Photo: HikoPhotography (Shutterstock)
Substituting ingredients in culturally specific dishes is a tricky business. Some people are food pioneers, ready to throw in something new and risk a whole dish in the hopes of achieving terrific results. Others are recipe purists who will sooner rename your dish than accept the swap—especially when it comes to a well-known dish like ramen . If you can’t find actual ramen noodles, the purists will tell you, make other dinner plans. Well I say the purists can go kick rocks: When the need arises, you can absolutely substitute spaghetti as your “ramen” noodle with the helpful addition of baking soda.
Now, not too long ago I too would have given you a hard time for adding Italian basil or regular Thai basil to your pad kra pao , or putting bell peppers in your neua pad prik . Those aren’t the right variations! They’re not the ingredients used in Thailand! I would’ve said using spaghetti in your ramen means the dish should be called spaghetti soup. Maybe spaghetti ramen. I was a purist and with good reason; many folks who feel strongly about using the “right” ingredients are the chefs and passionate cooks from the countries and cultures from which these internationally famous dishes originated.
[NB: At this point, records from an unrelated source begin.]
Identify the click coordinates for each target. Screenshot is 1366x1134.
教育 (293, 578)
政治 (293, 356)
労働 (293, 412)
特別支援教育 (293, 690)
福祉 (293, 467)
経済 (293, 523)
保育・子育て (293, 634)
These “ingredient zealots” may actually be worried their culture is getting watered down and misconstrued, and the fear is understandable. But if you think about why and how most dishes cross boarders and cultures in the first place, you’ll realize ingredient substitutions are actually probably one of the most shared cultural cuisine experiences. In some cases, eating a modified dish might be the only way to feel closer to home.
There are areas where fresh produce is readily available, international supermarkets are easy to come across, “rare” ingredients are imported, and there is a
variety of restaurants you can choose from if you’re looking for an authentic meal from another country. But for a lot of folks, this isn’t the case. Some communities that have limited choices or are located in food deserts with less access to a wide
variety of foods. Heck, maybe going out for a $20 bowl of ramen every time you want it doesn’t fit in your budget. You can’t get the exact ingredients you need, so then what? Sit on your hands?
If my mom didn’t have time to drive 45 minutes to the nearest Asian grocery store, that’s when she would grab the bell peppers or Italian basil, or slice lemons when we were out of limes. Did we care that one ingredient was slightly different? Nope. Was it delicious? Absolutely. Was it still Thai food? Sure was. (If you want to argue with my mom, be my guest.) If you have most of the ingredients you need, some substitutions work remarkably well. In fact, for ramen, it can be almost transformative.
Why spaghetti in ramen works
While not the only ingredient, nor the most important (the dashi is where it’s at), the noodles are the prime filler and maybe the most fun part of ramen. If you can’t find fresh ramen noodles anywhere or you forgot to grab them on your last grocery run, you can effectively use regular boxed, dry spaghetti, cappellini, or angel hair pasta. Both ramen noodles and Italian pasta are made of a wheat-based flour and water, but ramen noodles include one crucial element: Kansui . This alkaline ingredient is what gives ramen its characteristic texture and golden hue. My guess is that if you couldn’t get your hands on fresh ramen noodles then you probably didn’t find kansui either, but there are two ways to achieve its effects with baking soda.
How to use baking soda to turn spaghetti into ramen
The quicker and easier hack is to add baking soda directly to your boiling pasta water. This recipe from Okomomi Kitchen gives you a straightforward recipe and method, which I love. Simply add the baking soda to your pot of boiling water to create an alkaline solution, mimicking the effect of kansui is the making of traditional ramen noodles. Add spaghetti (or capellini for a more ramen-sized noodle) and boil as directed. You’ll notice your noodles come out a bit springier and more yellow than without the baking soda.
For the more ambitious ramen lovers out there, you can make your own ramen noodles using baking soda instead of kansui. Normally the kansui would be added directly into the noodle dough, like in this recipe from Fine Cooking. If you can’t get this powerfully alkaline ingredient, you can make a substitute by baking your baking soda in a low-heat oven first. This article from the New York Times gives a fascinating and highly scientific explanation for why this works, but if you don’t have time for all, just know when you bake baking soda like this, it becomes a stronger alkaline salt than it was before—sodium carbonate, which is much closer to kansui in flavor and efficacy than plain baking soda. To try it out, use the baking method at the end of the recipe from Fine Cooking above.
The most important thing to remember is that ramen is a team sport. That is to say, it’s a whole dish, not just the noodles. If you have the makings of a quality dashi, some chashu , and all of your favorite toppings ready to go, lacking freshly hand-cut ramen noodles shouldn’t stop you from having an important meal. Is it going to be as good as the downtown ramen restaurant that sources all of the exact ingredients needed from Japan, or as good as you remember from growing up in Osaka? Maybe not. But if a small substitution can bring you closer to those flavors or memories, then it’s absolutely worth it.